This section is from the book "Amateur Work Magazine Vol6". Also available from Amazon: Amateur Work.
Representative E. J. Hill, of Connecticut, who assisted the Commissioner of Internal Revenue to formulate the rules under which the free alcohol law went into effect on October, spent most of the summer in Europe with Commissioner Yerkes in investigations on this subject. Mr. Hill states that Germany was the country in which the most progress was found to have been made in the direction of applying denatured alcohol for the development of industrial purposes. There are 70.000 farm distilleries in Germany, many of them being very small, and Mr. Hill was asked how the German Government could afford to furnish an inspector to each one of these distilleries. He re-plied:
"There is no difficulty in that respect. The stills have to be made in a certain way, which includes a tank that can be locked with a Government lock and sealed with a Government seal. The small farm distilleries do not operate all the year round. They operate in the winter when the farmer has leisure to do something other than straight farm work. The farmer has to give the Government thirty days notice as to the time he wants to begin to operate his still. Some time during the thirty days an inspector comes along and looks the still over to see that it is clean, etc., and then he locks and seals the tank, after which the still is ready for the farmer.

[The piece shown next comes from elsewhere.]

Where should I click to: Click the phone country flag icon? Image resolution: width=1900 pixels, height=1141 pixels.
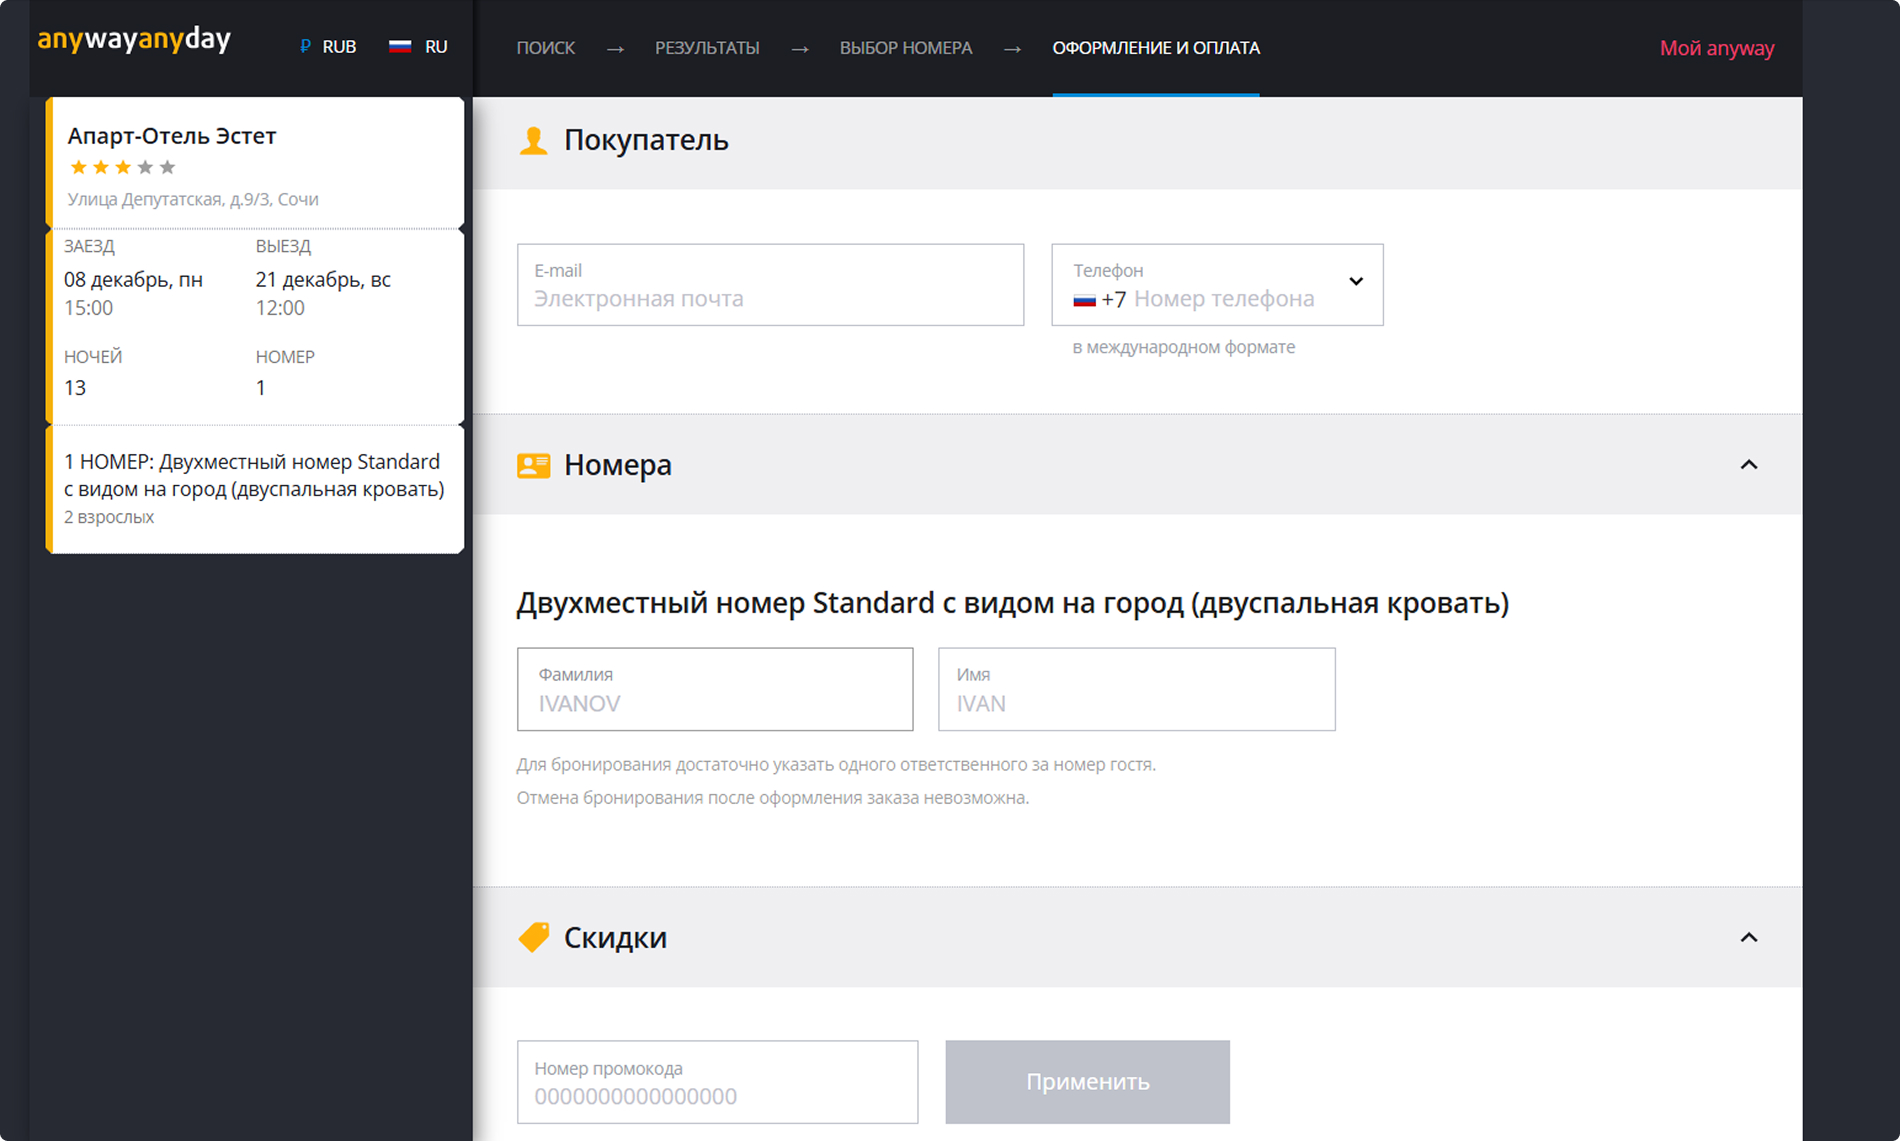coord(1084,300)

" He may go ahead and distill until the tank is full. Then he informs the person who is to buy the alcohol from him. after which he notifies the Government, and an inspector comes and removes the seal, measures the contents of the tank and collects the revenue. If the farmer wants to denature the alcohol on the spot he can do so in the presence of an inspector, when the amount of the tax will be returned to him. But gen-e ally the farmers sell through the great central selling agencies, which denature at a central point and in large quantities, and collect the rebate from the Government in considerable sums. Thus the Government agents are not required to spend any appreciable time on any one farm, and one inspector can cover a large territory. Meanwhile the central selling agency pays the farmer on the basis of beverage alcohol and re bates for all that is denatured. It is a good system and not very expensive to the Government."